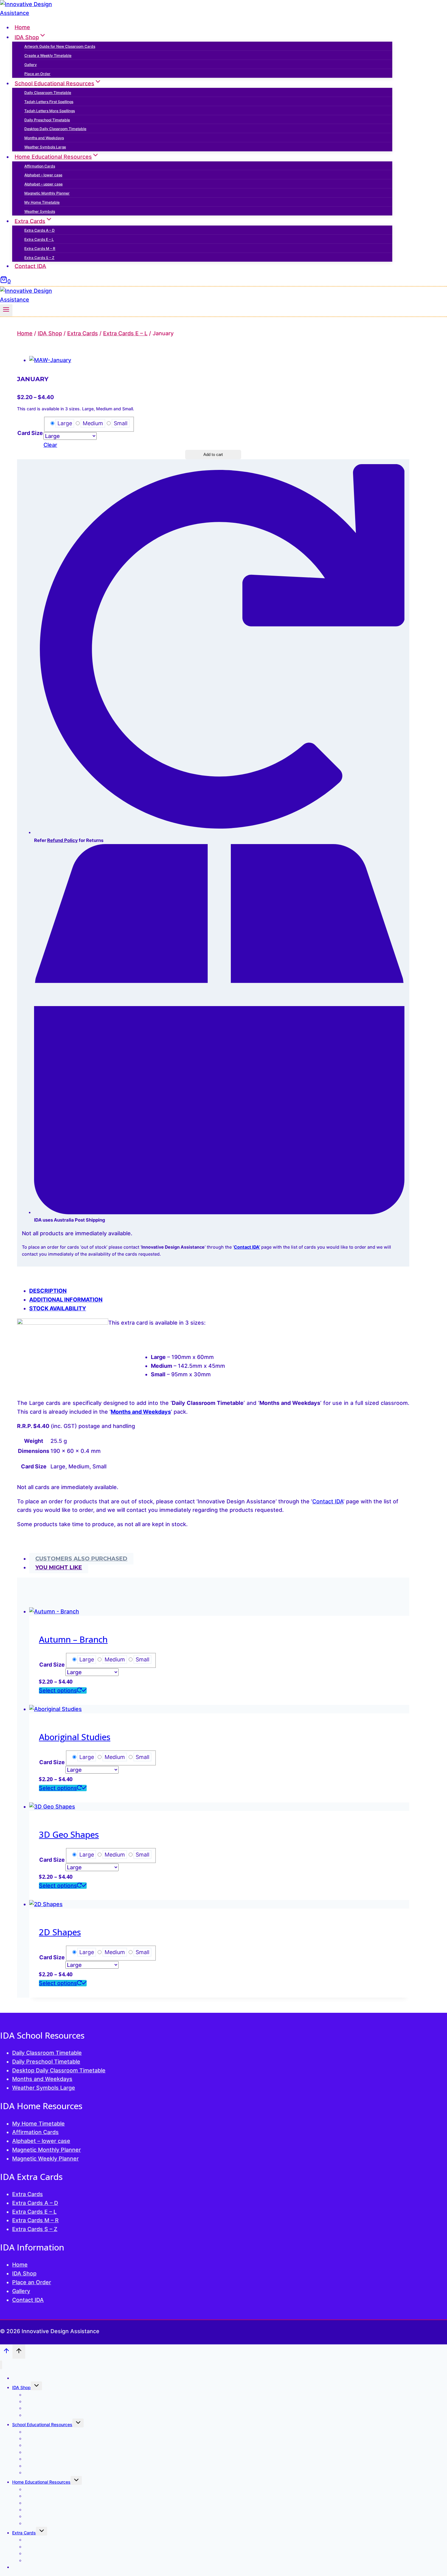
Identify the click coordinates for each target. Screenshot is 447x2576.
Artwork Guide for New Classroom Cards (59, 46)
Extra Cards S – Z (39, 257)
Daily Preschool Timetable (47, 120)
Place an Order (37, 73)
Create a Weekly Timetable (47, 55)
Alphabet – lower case (43, 175)
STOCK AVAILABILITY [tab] (57, 1308)
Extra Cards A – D (39, 230)
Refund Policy (62, 840)
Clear (50, 445)
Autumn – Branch (73, 1639)
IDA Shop (24, 2273)
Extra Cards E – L (39, 239)
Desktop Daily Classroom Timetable (55, 128)
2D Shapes (60, 1932)
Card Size (30, 433)
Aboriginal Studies (74, 1737)
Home (22, 27)
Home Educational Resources (41, 2482)
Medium (93, 423)
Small (120, 423)
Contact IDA (30, 266)
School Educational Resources (42, 2424)
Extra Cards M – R (39, 248)
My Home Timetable (42, 202)
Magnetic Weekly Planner (45, 2158)
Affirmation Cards (39, 166)
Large (64, 423)
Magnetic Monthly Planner (47, 193)
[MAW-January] (50, 360)
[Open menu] (6, 310)
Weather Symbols (39, 211)
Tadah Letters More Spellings (49, 111)
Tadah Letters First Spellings (48, 101)
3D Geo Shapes (69, 1834)
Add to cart (213, 454)
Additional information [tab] (65, 1299)
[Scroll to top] (6, 2351)
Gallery (30, 64)
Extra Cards (27, 2194)
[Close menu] (1, 2364)
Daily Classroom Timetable (47, 92)
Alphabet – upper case (43, 184)
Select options (58, 1690)
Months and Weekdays (44, 138)
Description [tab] (48, 1291)
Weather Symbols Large (45, 147)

> _EXERCISE DETAILS_
Copy the lines above exactly. Do not include pictures.

> _ANSWER FOR THIS EXERCISE_
Identify the click coordinates for each target. Screenshot is 447x2576.
Artwork Guide for New Classroom Cards (59, 46)
Extra Cards S – Z (39, 257)
Daily Preschool Timetable (47, 120)
Place an Order (37, 73)
Create a Weekly Timetable (47, 55)
Alphabet – lower case (43, 175)
STOCK AVAILABILITY [tab] (57, 1308)
Extra Cards A – D (39, 230)
Refund Policy (62, 840)
Clear (50, 445)
Autumn – Branch (73, 1639)
IDA Shop (24, 2273)
Extra Cards E – L (39, 239)
Desktop Daily Classroom Timetable (55, 128)
2D Shapes (60, 1932)
Card Size (30, 433)
Aboriginal Studies (74, 1737)
Home (22, 27)
Home Educational Resources (41, 2482)
Medium (93, 423)
Small (120, 423)
Contact IDA (30, 266)
School Educational Resources (42, 2424)
Extra Cards M – R (39, 248)
My Home Timetable (42, 202)
Magnetic Weekly Planner (45, 2158)
Affirmation Cards (39, 166)
Large (64, 423)
Magnetic Monthly Planner (47, 193)
[MAW-January] (50, 360)
[Open menu] (6, 310)
Weather Symbols (39, 211)
Tadah Letters More Spellings (49, 111)
Tadah Letters First Spellings (48, 101)
3D Geo Shapes (69, 1834)
Add to cart (213, 454)
Additional information [tab] (65, 1299)
[Scroll to top] (6, 2351)
Gallery (30, 64)
Extra Cards (27, 2194)
[Close menu] (1, 2364)
Daily Classroom Timetable (47, 92)
Alphabet – upper case (43, 184)
Select options (58, 1690)
Months and Weekdays (44, 138)
Description [tab] (48, 1291)
Weather Symbols Large (45, 147)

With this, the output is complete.